The European Union regards the United States as being 'inadequate' when it comes to data protection. Europeans have tended to take this at face value and presume that there must be a good reason why the European Commission has come to such a radical conclusion. Americans, naturally enough, tend to take unkindly to being told they are inadequate, particularly when it implies that their democracy has failed to protect a fundamental right, like the right to privacy. So who is right?
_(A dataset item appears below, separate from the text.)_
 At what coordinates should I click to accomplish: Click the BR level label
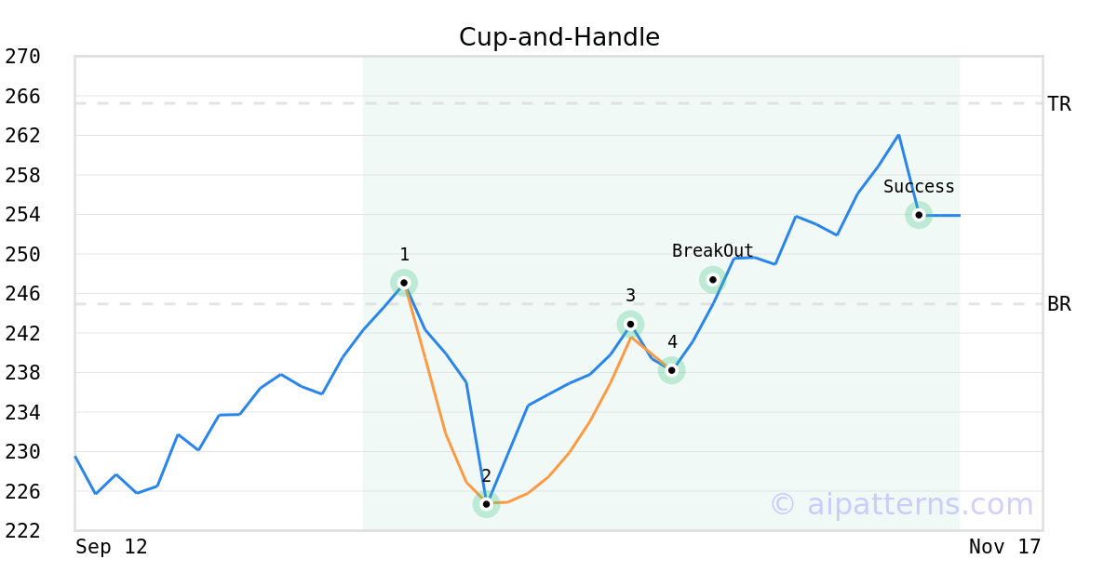(1059, 304)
There is relatively little probing debate about the legitimacy of the EU's view of US data protection laws. Instead, the high level debate in the EU tends to comprise fairly generic references to the United States not having a 'culture' of privacy, the bemoaning of any US federal data protection laws and an underlying suspicion that the US Patriot Act and other US security and anti-terror legislation is being used in a manner that tramples on the privacy rights of any person who has their data processed on a US server.
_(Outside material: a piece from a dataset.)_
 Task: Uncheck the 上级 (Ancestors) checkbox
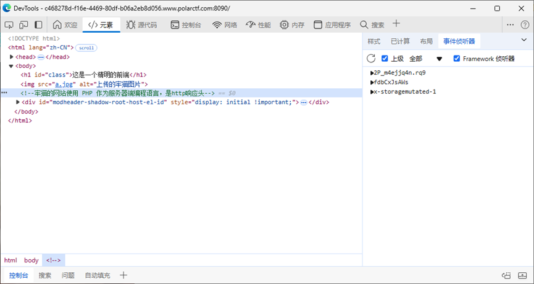[x=385, y=59]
For its part, the US perspective often focuses on the existence of sector-specific privacy laws in the US, the vagueness of the EU data protection principles and their practical impact on the free movement of data (and therefore on innovation and commerce). US multinationals also point to the fragmented approach to the interpretation and enforcement of the existing EU Data Protection Directive across the EU's 27 Member States.
The contrast in the views of the two sides were captured succinctly in a recent New York Times article which featured the following quote from Cameron F. Kerry, General Counsel of the US Commerce Department:
"The sum of the parts of US privacy protection is equal to or greater than the single whole of Europe."
The next paragraph of the same article contained a quote from Peter Hustinx, the EU Data Protection Supervisor:
"Yes, we share the basic idea of privacy. But there is a huge deficit on the US side".